>> START Selected passage

In the past, the world of business intelligence was relatively uncomplicated. Organizations primarily focused on extracting structured, well-organized data from their enterprise systems and conducted data analytics, reporting, and querying on this data. However, modern organizations are grappling with a completely transformed landscape. They are now dealing with an array of new data types drawn from various industries, including data from smart sensors, IoT devices, customer mobile phones, and more. Furthermore, thanks to APIs and other technological advancements, organizations increasingly incorporate third-party data into their analytics, querying, and reporting processes. This type of data often requires substantial preparation to make it valuable and reliable.
Moreover, the advent of new technologies has expanded and streamlined these processes. Many organizations now employ advanced techniques such as predictive analytics, machine learning, and artificial intelligence to delve deeper into their data and gain more precise insights. These workloads not only demand the use of a columnar store database, which reorganizes the data in preparation, but they also demand reorganizing the data in multiple ways into “data marts” that address different types of analysis.
The demands of varying data sources and varying workloads necessitate organizations to reassess their approach to ETL (Extract, Transform, Load) versus ELT (Extract, Load, Transform).
ETL vs. ELT Basics
ETL and ELT both encompass processes to bring together data from diverse sources for analysis, but the key distinction lies in the sequence of these steps. Choosing between them depends on the specific use case and the role of resources like cloud data warehouses.

>> END Selected passage
>> START Dataset extract

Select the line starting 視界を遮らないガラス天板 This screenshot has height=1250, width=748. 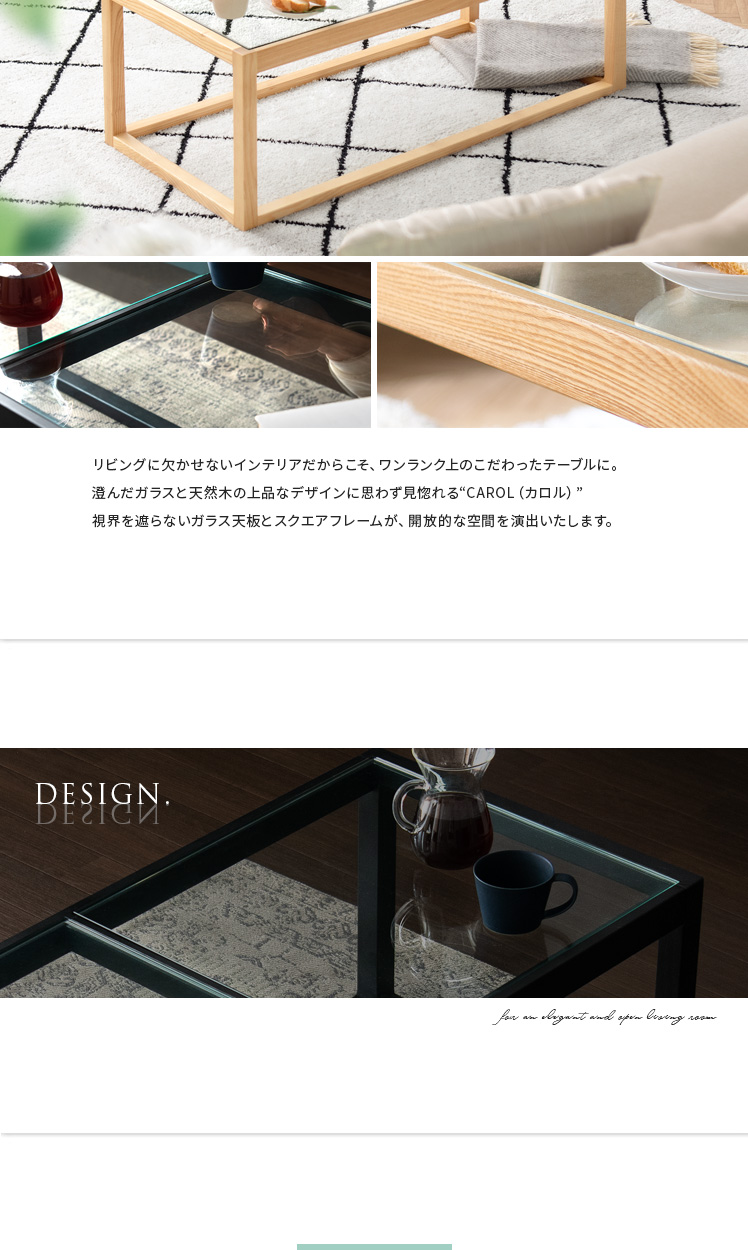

>> END Dataset extract
>> START Dataset extract

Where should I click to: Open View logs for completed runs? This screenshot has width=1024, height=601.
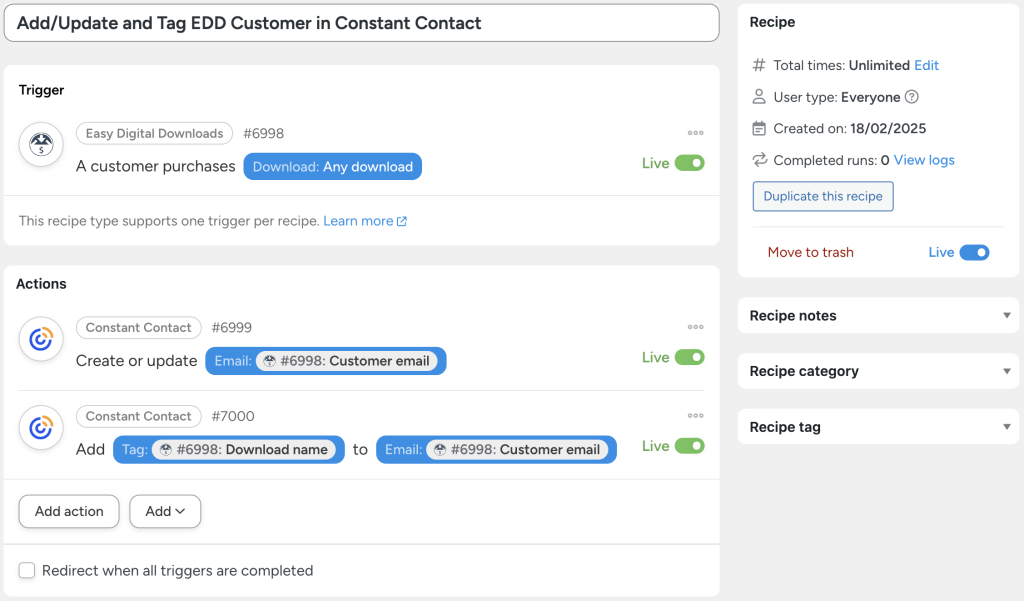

>> END Dataset extract

§ Task statement: Write out everything from "The demands of" down to "cloud data warehouses." in the passage on ETL and ELT above.

§ The response:
The demands of varying data sources and varying workloads necessitate organizations to reassess their approach to ETL (Extract, Transform, Load) versus ELT (Extract, Load, Transform).
ETL vs. ELT Basics
ETL and ELT both encompass processes to bring together data from diverse sources for analysis, but the key distinction lies in the sequence of these steps. Choosing between them depends on the specific use case and the role of resources like cloud data warehouses.